Coarse-grid deflation basic (errors out)

BeginExternalInverter QUDA
  MGCoarseMuFactor = 1.0, 1.0, 70.0
  MGNumberOfLevels = 3
  MGNumberOfVectors = 24, 32, 256
  MGSetupSolver = cg
  MGSetupSolverTolerance = 5e-7, 5e-7
  MGSetupMaxSolverIterations = 1500, 1500
  MGSmootherType = cagcr, cagcr, cagcr
  MGSmootherTolerance = 0.2, 0.2, 0.2
  MGSmootherPreIterations = 0, 0, 0
  MGSmootherPostIterations = 4, 4, 4
  MGCoarseSolverType = gcr, gcr, cagcr
  MgCoarseSolverTolerance = 0.3, 0.2, 0.15
  MGCoarseMaxSolverIterations = 30, 30, 30
  MGBlockSizesX = 4,2
  MGBlockSizesY = 4,2
  MGBlockSizesZ = 4,2
  MGBlockSizesT = 4,2
  MGOverUnderRelaxationFactor = 0.95, 0.95, 0.95
  MGVerbosity = summarize, summarize, summarize

  MGRunVerify = no
  MGRunLowModeCheck = no
  MGRunObliqueProjectionCheck = no

  MGUseEigSolver = no, no, yes
  MGEigSolverRequireConvergence = no, no, yes

  MGEigSolverType = tr_lanczos, tr_lanczos, tr_lanczos
  MGEigSolverSpectrum = smallest_real, smallest_real, smallest_real
  MGEigPreserveDeflationSubspace = yes
  MGEigSolverNumberOfVectors = 24, 32, 256
  MGEigSolverKrylovSubspaceSize = 24, 32, 384
  MGEigSolverMaxRestarts = 100, 100, 100
  MGEigSolverTolerance = 1e-4, 1e-4, 1e-4
  MGEigSolverUseNormOp  = no, no, no
  MGEigSolverUseDagger = no, no, no

  MGEigSolverUsePolynomialAcceleration = no, no, yes
  MGEigSolverPolynomialDegree = 100, 100, 200
  MGEigSolverPolyMin = 0.06, 0.06, 0.06
  MGEigSolverPolyMax = 8.0, 8.0, 8.0
  MGSetupCABasisType = chebyshev, chebyshev, chebyshev
  MGSetupCABasisSize = 8, 8, 8
  # MGSetupCABasisLambdaMin  ## default is okay
  # MGSetupCABasisLambdaMax  ## default is okay
  MGCoarseSolverCABasisType = chebyshev, chebyshev, chebyshev
  MGCoarseSolverCABasisSize = 8, 8, 8
  # MGCoarseSolverCABasisLambdaMin  ## default is okay
  # MGCoarseSolverCABasisLambdaMax  ## default is okay
EndExternalInverter

leads to

MG level 1 (GPU): CG: Convergence at 757 iterations, L2 relative residual: iterated = 4.966781e-07, true = 4.966781e-07 (requested = 5.000000e-07)
MG level 1 (GPU): Computing Y field......
MG level 1 (GPU): ....done computing Y field
MG level 1 (GPU): Computing Yhat field......
MG level 1 (GPU): ....done computing Yhat field
MG level 2 (GPU): ERROR: site unroll not supported for nSpin = 2 nColor = 32 (rank 0, host jwb0001.juwels, reduce_quda.cu:76 in void quda::blas::Reduce<Reducer, store_t, y_store_t, nSpin, coeff_t>::apply(const quda::qudaStream_t&) [with Reducer = quda::blas::Norm2; store_t = short int; y_store_t = short int; int nSpin = 4; coeff_t = double]())
MG level 2 (GPU):        last kernel called was (name=N4quda7RNGInitE,volume=2x4x4x2,aux=GPU-offline,vol=64,parity=1,precision=2,order=2,Ns=2,Nc=32,TwistFlavor=1)
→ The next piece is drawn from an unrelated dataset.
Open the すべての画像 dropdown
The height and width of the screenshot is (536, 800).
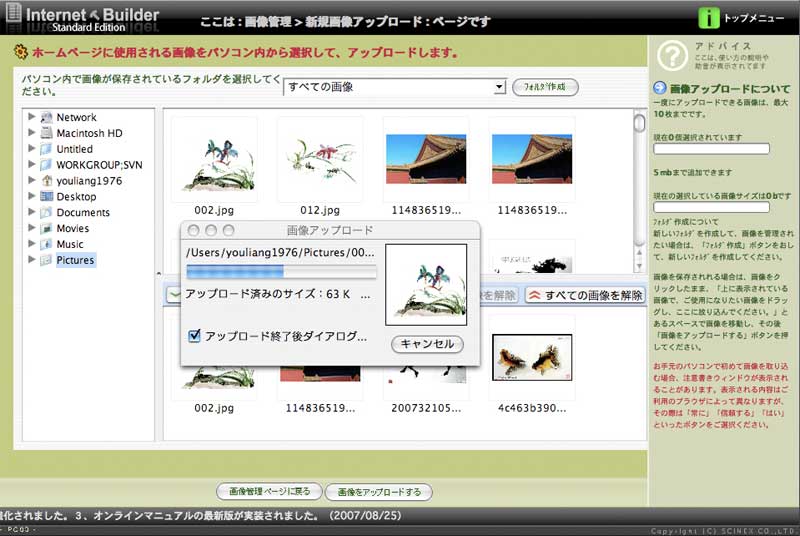[395, 87]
which is really quite weird.

pittlerf commented 1 year ago

Hi Bartek, I tried this quda commit in PLEGMA with the following modules loaded on the booster module load Stages/2022 module load GCC/11.2.0 \ OpenMPI/4.1.2 \ CUDA/11.5 \ CMake/3.21.1 \ imkl/2021.4.0 \ HDF5/1.12.1 Python # we don't actually use BLAS / LAPACK for anything producitive and link against MKL because that's what's easily available at JSC. OpenBLAS or plain BLAS / LAPACK would work fine too. export LD_LIBRARY_PATH=/p/project/pines/fpittler/code/OpenBLAS/OpenBLAS/build/lib/libopenblas.a:$LD_LIBRARY_PATH I am doing a two level MG ` MG_LEVELS=2 MG_N_VEC="0 24" MG_BLK_SZE_0="0 4 4 4 4 " MG_MU_FACTOR_0="1 1.0"
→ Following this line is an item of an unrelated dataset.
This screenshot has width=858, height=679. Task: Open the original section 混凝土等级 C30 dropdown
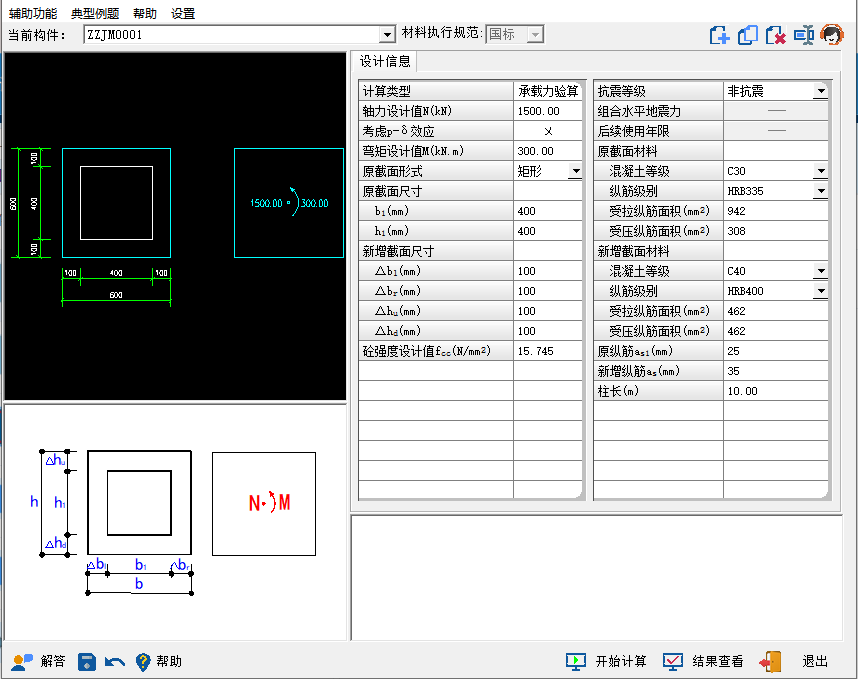820,171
MG_COARSE_SOLVER_1='1 gcr' MG_COARSE_TOL_1='1 0.22' MG_COARSE_MAXITER_1='1 10'

MG_SMOOTHER_TOL='0 0.25 1 0.25' --Q-mg-eig-nKr 1 384 \ --Q-mg-eig-nEv 1 256 \ --Q-mg-eig-nConv 1 256 \ --Q-mg-eig 0 false 1 true \ --Q-mg-preserve-deflation true`

on a 24**3 test lattice. For me the first few UP inversion actually works, when I do an updateMultiGridSetup I get the following error: MG level 1 (GPU): ERROR: Requesting 256 eigenvalues with only storage allocated for 0 (rank 0, host jwb0129.juwels, eigensolve_quda.cpp:580 in void quda::EigenSolver::computeEvals(std::vector<quda::ColorSpinorField>&, std::vector<std::complex<double> >&, int)()) which is not the case when I use a previous QUDA commit like e2415ef161f06f439d5aa46bd1385ad14ea65105 from the develop branch

kostrzewa commented 1 year ago

Hi Ferenc,

thanks for this update. When you say "this commit", do you mean the 0a31b227 (QUDA develop) that I mentioned above?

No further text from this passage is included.